Two-month Regimens Using Novel Combinations to Augment Treatment Effectiveness for drug-sensitive Tuberculosis
Can a strategy of treating patients with drug-sensitive TB for 2 months, with combinations which include new drugs or optimised doses of currently available drugs, be as effective long term as standard treatment given for 6 months?
What was this study about?
For more than 40 years, the global standard treatment for tuberculosis (TB) has been a six-month regimen based around the antibiotic rifampicin (or rifampin). However, the success of treatment is often limited, as sticking to treatment over such a long period of time can be difficult for some people.
The primary aim of TRUNCATE-TB is to test whether the two-month TRUNCATE-TB management strategy is at least as effective as (non-inferior to) the standard tuberculosis (TB) management strategy.
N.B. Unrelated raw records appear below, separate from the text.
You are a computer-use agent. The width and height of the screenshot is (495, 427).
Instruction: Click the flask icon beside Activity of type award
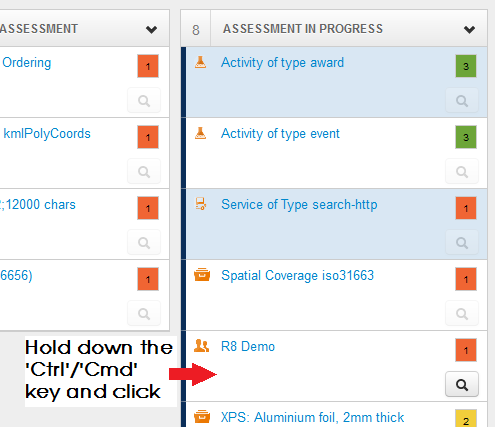(x=200, y=62)
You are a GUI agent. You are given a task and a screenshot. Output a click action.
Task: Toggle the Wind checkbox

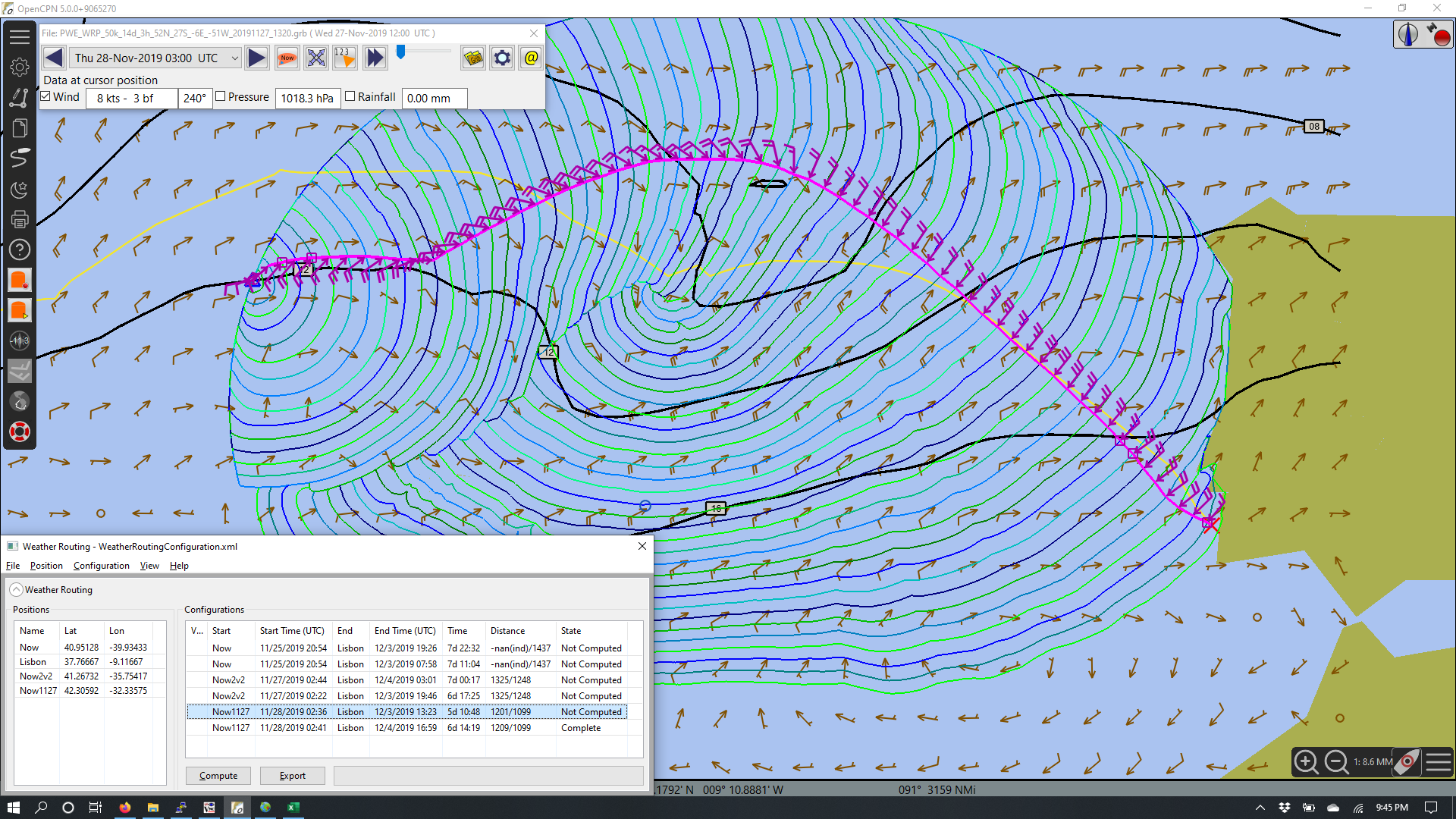click(x=46, y=96)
This was assessed by the proportion of patients with unsatisfactory outcome at 2 years (96 weeks) after randomisation.
Participants were randomised to either:
- standard treatment for six months using rifampicin and isoniazid (with pyrazinamide and ethambutol for the first two months)
- the TRUNCATE strategy, involving initial treatment with an intensive two-month (eight-week) antibiotic regimen, extended for a further two to four weeks if needed for persistent clinical disease at week eight, monitoring after completion of treatment, with a second course for anyone whose TB was not cured or later returned.
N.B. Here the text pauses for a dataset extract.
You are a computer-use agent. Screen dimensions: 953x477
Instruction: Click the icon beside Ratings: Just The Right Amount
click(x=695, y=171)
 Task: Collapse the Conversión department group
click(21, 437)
What difference did this study make?
The TRUNCATE strategy using an initial two-month bedaquiline-linezolid treatment regimen was as effective as standard six-month, rifampicin-based treatment with no additional safety concerns. By shortening the total treatment length, this alternative regimen could improve patients’ motivation to stick to their prescribed treatment and make treatment programmes more efficient.
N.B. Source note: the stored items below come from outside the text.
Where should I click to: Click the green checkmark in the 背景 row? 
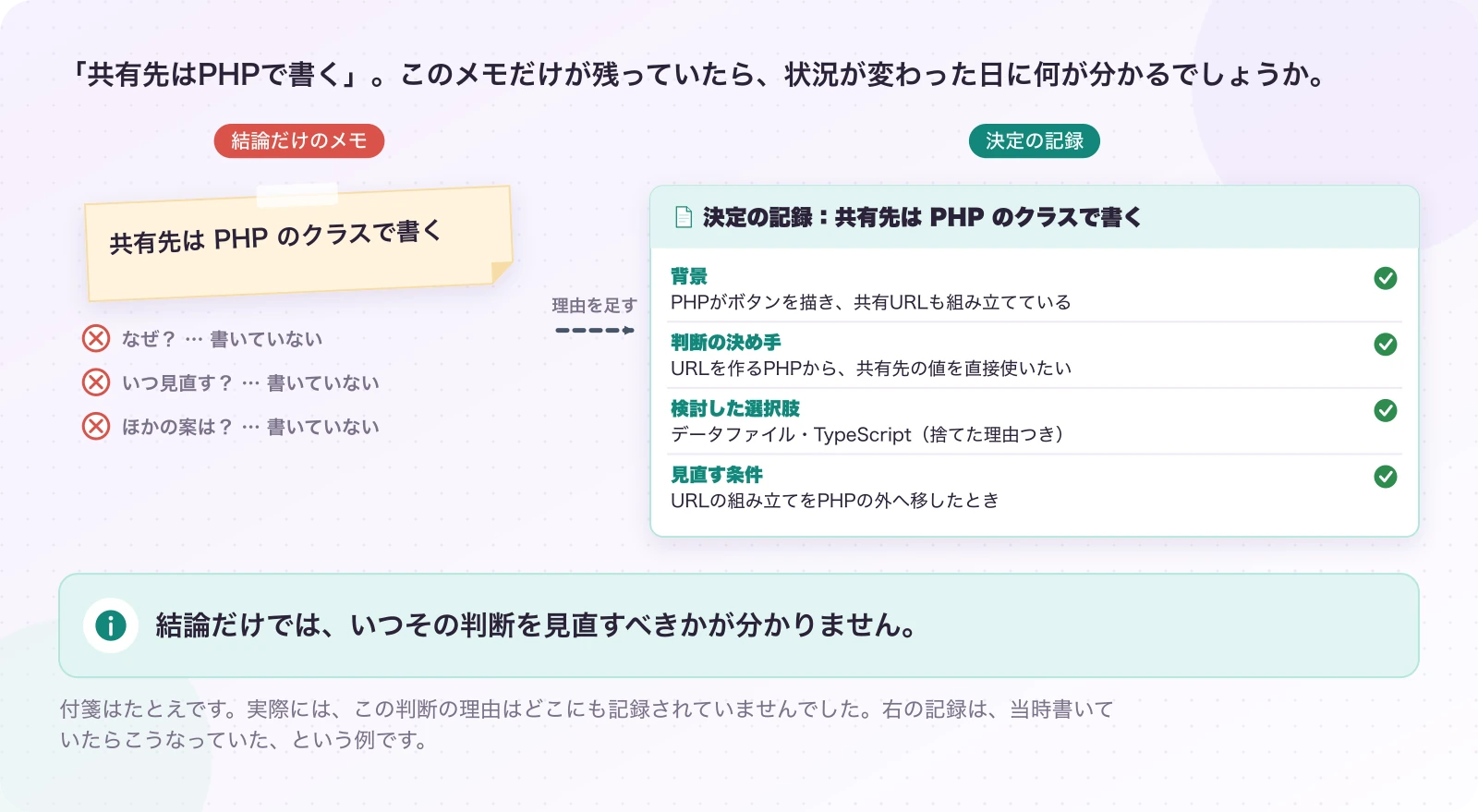tap(1386, 278)
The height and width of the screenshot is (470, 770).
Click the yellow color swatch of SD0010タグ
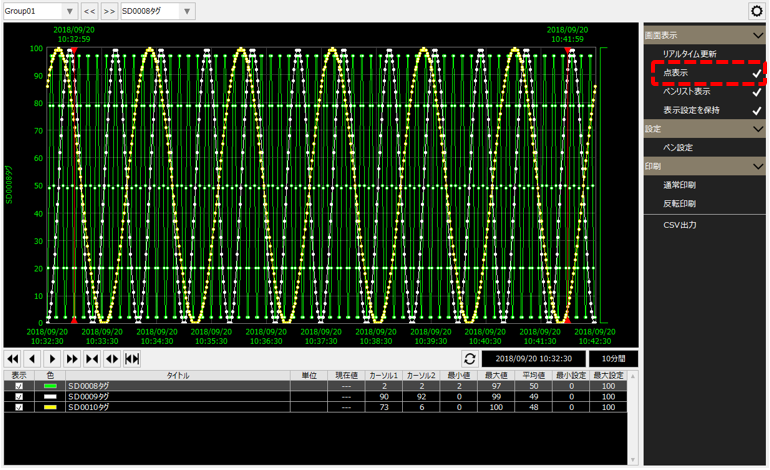coord(48,407)
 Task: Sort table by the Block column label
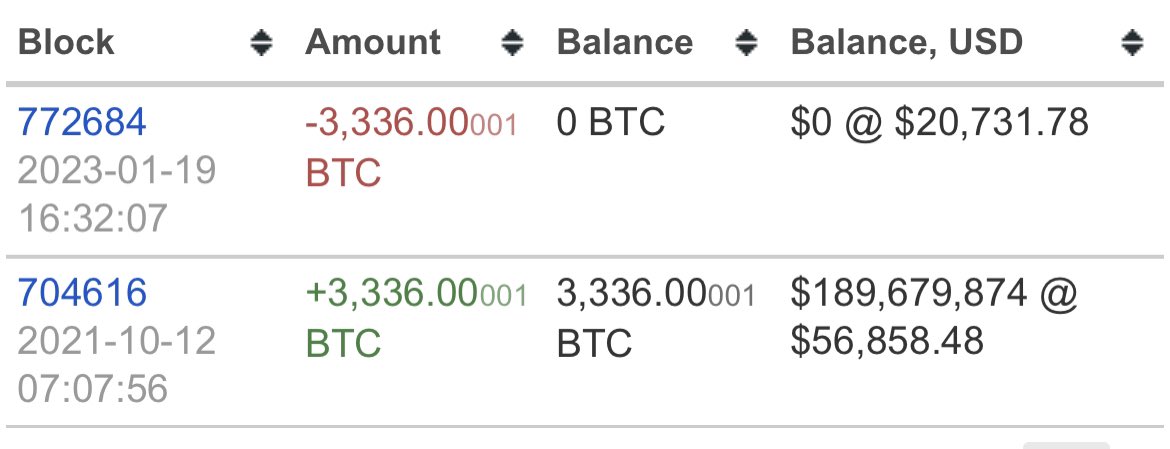[x=67, y=42]
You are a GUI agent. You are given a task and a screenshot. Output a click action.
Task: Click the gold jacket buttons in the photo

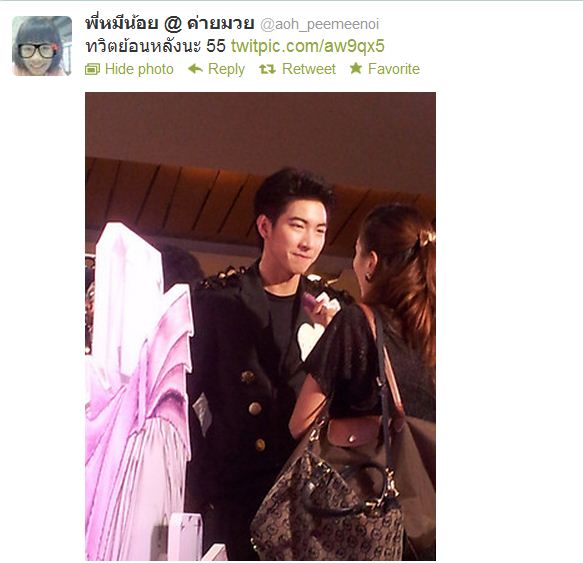click(x=254, y=409)
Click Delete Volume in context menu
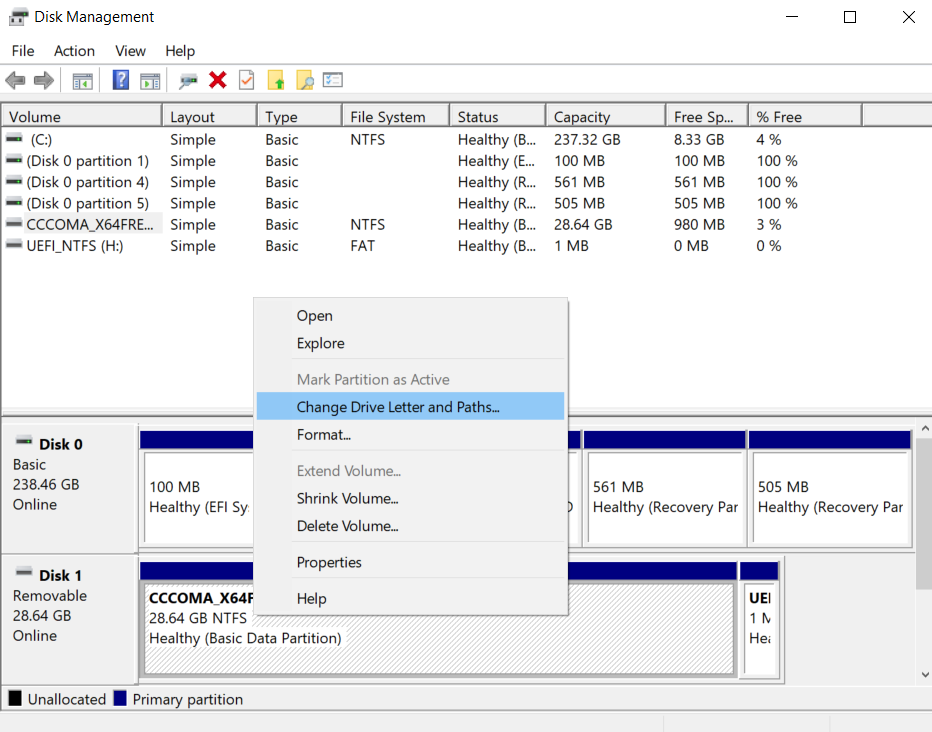932x732 pixels. [347, 526]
Future cost-effectiveness analyses will explore whether the added costs of monitoring and retreatment are offset by the costs saved with a shorter treatment duration.
Type of study
Who funded the study?
When did it take place?
TRUNCATE-TB was funded in September 2013 and the first patient enrolled in March 2018. Follow-up is ongoing.
Where did it take place?
South-east Asia and Uganda.
Who was included?
Adult patients with drug-sensitive pulmonary TB confirmed by GeneXpert.